Webinar
25th February : 11:30 am – 12:30 pm
Over the last few years there has been an increase in specialist healthy places roles in local government. These roles are often based in Public Health or Planning teams but work across systems as part of Health in All Policies approaches. Recent PHIRST research into these types of roles in the Oxford-Cambridge Arc and East Sussex and Southampton demonstrate that they support efforts to promote healthy environments in local authority settings and are impactful agents of change, influencing policy, processes and people.
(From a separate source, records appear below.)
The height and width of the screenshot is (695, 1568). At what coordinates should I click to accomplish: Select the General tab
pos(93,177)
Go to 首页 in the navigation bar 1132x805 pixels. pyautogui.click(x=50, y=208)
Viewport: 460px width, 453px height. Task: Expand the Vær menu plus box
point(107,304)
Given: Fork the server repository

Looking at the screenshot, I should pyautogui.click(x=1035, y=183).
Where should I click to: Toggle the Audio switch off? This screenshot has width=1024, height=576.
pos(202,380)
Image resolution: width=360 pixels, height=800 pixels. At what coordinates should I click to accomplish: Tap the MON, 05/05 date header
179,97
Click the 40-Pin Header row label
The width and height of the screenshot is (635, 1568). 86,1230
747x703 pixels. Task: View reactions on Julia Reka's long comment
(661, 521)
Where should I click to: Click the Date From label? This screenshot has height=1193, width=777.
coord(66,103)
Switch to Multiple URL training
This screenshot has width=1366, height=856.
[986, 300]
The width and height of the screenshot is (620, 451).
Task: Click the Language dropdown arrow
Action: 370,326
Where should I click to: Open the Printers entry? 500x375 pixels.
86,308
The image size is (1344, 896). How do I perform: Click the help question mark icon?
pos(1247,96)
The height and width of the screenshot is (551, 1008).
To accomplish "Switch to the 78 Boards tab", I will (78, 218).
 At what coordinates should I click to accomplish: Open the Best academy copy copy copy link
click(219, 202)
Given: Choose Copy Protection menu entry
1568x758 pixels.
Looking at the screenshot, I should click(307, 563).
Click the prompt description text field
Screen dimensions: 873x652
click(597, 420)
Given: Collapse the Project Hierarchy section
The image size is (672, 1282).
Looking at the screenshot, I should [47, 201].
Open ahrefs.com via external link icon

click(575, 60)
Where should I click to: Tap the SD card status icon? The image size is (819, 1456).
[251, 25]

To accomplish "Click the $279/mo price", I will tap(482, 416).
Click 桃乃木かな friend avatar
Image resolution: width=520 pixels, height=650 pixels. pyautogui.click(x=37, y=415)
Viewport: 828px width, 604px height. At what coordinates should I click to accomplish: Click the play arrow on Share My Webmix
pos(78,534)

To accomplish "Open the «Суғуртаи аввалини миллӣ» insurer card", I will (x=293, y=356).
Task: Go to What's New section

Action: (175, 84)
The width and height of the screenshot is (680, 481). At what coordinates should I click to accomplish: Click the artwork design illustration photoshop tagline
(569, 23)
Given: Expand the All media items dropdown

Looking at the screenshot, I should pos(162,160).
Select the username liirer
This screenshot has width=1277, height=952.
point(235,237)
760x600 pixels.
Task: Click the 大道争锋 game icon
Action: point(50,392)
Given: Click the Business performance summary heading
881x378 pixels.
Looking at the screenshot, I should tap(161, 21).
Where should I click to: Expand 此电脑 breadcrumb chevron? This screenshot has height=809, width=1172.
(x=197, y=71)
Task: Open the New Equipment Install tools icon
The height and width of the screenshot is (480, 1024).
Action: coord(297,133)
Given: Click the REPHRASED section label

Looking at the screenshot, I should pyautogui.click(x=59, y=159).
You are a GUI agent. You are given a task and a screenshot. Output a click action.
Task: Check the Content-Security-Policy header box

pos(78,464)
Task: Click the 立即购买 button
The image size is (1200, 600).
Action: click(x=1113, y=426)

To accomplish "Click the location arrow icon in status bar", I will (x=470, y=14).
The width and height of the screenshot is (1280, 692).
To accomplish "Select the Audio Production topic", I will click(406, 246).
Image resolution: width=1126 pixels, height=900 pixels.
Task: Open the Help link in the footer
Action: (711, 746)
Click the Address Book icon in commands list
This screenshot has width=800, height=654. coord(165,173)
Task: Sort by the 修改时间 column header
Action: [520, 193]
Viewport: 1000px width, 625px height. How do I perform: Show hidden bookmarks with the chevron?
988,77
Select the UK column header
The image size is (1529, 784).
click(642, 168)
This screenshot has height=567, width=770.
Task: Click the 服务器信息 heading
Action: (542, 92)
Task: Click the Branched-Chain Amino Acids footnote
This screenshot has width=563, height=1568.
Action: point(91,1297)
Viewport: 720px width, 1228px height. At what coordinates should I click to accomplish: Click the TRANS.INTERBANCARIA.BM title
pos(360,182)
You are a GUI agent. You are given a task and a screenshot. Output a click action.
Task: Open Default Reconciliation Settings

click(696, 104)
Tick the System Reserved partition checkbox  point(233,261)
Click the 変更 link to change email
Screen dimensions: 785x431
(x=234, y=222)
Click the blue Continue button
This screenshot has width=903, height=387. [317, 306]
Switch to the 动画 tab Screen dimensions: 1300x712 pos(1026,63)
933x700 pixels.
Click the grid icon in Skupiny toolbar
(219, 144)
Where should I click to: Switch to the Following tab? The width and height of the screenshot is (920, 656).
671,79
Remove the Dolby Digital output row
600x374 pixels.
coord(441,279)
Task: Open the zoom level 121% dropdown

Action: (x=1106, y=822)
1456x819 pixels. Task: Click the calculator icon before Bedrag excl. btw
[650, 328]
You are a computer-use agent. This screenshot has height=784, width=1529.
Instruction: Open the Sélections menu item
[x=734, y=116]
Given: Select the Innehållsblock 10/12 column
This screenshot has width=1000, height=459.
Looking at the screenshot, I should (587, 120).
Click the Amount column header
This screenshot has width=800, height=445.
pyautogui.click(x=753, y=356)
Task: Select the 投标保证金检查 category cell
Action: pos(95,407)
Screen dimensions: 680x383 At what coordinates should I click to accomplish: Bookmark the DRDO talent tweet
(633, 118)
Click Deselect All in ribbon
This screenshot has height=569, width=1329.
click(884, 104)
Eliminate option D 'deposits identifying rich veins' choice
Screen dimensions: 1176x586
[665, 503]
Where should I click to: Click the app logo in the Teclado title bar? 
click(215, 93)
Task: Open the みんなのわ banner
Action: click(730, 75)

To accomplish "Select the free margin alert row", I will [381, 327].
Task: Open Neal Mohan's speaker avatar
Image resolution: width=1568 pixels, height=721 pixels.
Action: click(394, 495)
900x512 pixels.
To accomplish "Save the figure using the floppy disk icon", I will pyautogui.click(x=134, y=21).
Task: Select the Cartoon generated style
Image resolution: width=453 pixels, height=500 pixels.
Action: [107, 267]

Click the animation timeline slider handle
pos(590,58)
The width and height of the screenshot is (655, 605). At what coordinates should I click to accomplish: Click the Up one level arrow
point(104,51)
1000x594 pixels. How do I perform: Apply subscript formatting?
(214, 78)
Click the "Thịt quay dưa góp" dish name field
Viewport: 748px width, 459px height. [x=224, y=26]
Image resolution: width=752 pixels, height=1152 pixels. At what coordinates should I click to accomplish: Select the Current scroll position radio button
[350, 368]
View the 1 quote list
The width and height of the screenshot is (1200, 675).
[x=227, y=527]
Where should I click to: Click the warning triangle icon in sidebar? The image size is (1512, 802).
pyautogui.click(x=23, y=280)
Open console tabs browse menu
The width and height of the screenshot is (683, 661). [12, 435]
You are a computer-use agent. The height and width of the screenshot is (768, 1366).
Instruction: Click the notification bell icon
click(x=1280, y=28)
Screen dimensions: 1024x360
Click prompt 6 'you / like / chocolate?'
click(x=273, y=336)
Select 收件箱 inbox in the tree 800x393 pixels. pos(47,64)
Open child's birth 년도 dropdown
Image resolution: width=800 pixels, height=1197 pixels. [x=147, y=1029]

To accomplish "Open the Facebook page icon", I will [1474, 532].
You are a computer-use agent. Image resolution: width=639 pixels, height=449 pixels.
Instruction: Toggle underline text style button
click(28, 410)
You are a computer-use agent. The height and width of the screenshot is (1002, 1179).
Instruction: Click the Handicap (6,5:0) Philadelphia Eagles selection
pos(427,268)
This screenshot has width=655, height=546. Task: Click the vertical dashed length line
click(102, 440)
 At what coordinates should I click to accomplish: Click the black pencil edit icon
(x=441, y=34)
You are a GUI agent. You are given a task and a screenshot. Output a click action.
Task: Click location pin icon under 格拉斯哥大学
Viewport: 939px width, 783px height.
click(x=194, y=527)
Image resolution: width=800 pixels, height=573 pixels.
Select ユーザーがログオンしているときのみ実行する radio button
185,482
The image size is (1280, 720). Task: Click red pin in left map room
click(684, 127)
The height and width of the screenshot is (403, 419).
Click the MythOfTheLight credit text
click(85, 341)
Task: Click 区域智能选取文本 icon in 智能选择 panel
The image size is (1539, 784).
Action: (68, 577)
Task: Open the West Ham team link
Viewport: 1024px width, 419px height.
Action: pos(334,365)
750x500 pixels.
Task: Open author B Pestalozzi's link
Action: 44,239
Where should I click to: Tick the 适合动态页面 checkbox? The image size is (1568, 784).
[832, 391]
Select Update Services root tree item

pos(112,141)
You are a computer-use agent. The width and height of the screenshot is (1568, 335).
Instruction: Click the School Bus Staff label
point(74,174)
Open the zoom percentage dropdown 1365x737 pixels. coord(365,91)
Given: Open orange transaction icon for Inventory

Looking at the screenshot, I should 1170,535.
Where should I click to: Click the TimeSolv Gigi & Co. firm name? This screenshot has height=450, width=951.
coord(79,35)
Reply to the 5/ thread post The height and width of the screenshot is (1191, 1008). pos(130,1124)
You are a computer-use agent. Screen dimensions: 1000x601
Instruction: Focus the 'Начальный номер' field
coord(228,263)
Join us for a discussion with three people experienced in hybrid public health and planning roles in English local authorities, sharing what it takes to make these posts happen and what they can deliver once in place.
We’ll be talking with:
Lourdes Madigasekera-Elliott Public Health Strategic Lead: Creating Healthy and Sustainable Places, East Sussex County Council
Lourdes is the public health strategic lead for Creating Healthy Places. She is responsible for addressing the environmental determinants of health, ecological public health, getting health into place and embedding Health, Environment and Sustainability in All Policies. Lourdes works to support population health management, to address health inequalities, social injustice, and environmental protection.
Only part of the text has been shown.